Replacing your old heart with a new one from an animal may seem a bit extreme? Well, this future may arrive sooner than we think. Researchers, at the National Institutes of Health (NIH) in Bethesda, Maryland, have been working for ten years to get an amazing result. Their goal? To use pig as donors for heart transplants in humans.


We are one step closer to using pig hearts in humans” explains co-author Muhammad Mohiuddin, from the National Heart, Lung and Blood Institute in Maryland, to the AFP news agency.


You would think that the human specie couldn’t have the organs of different species, since infections could cause the body to reject the donated organ. By using a combination of gene modification and immune-suppressing drugs, researchers have managed to keep a pig heart beating in a baboon’s abdomens for over two years. During this study the baboon kept their own hearts, as the pigs heart was connected through two large blood vessels in the abdomen. Even though the baboon’s heart kept beating, the result that the organ wasn’t rejected could be seen as a giant step towards Xenotransplants.

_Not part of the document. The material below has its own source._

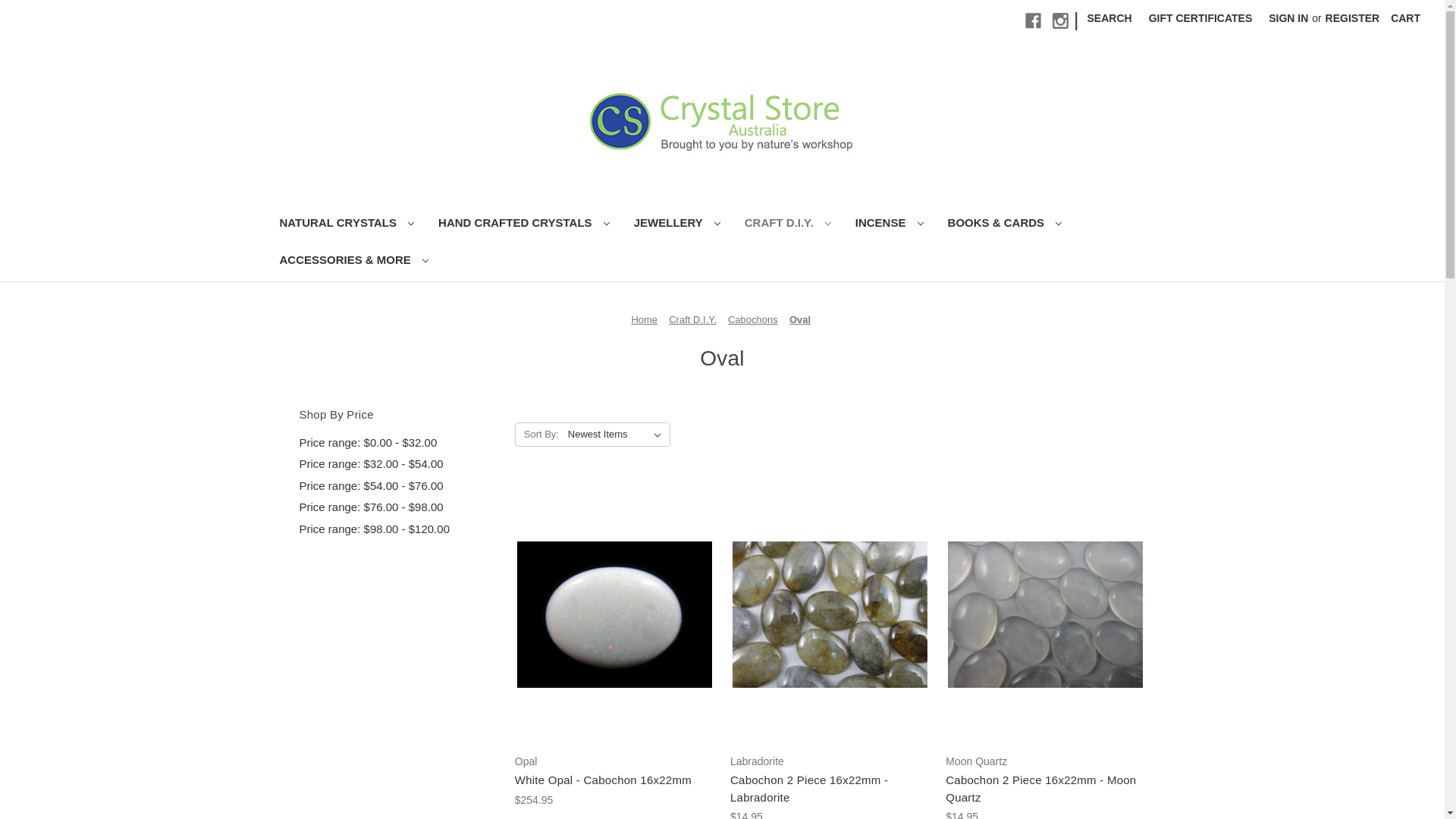 Image resolution: width=1456 pixels, height=819 pixels. Describe the element at coordinates (676, 224) in the screenshot. I see `'JEWELLERY'` at that location.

"Xenotransplants - organ transplants between different species - could potentially save thousands of lives each year that are lost due to a shortage of human organs for transplantation".


But why using a pig heart? Given the genetically similarity, we would assume that the heart of a baboon or a chimpanzee would be more fitting to become a donor. But next to ethical issues, there is also a matter of scale and the fact that these animals appear to be endangered species. The pig has been proven to be the best candidate, given the size and the anatomically similarities. Next to this, pigs pose a lower risk to diseases.


Currently there are more then 5000 cardiac transplants completed over the world each year, but it is estimated that up to 50.000 people are waiting for a donor heart. It’s hard to imagine the impact of using big hearts on such a big scale. Where are we getting the pig hearts from? And can we engage with the animal before we’ll get its heart? Who knows what can happen once this technology will be applied in the current health system.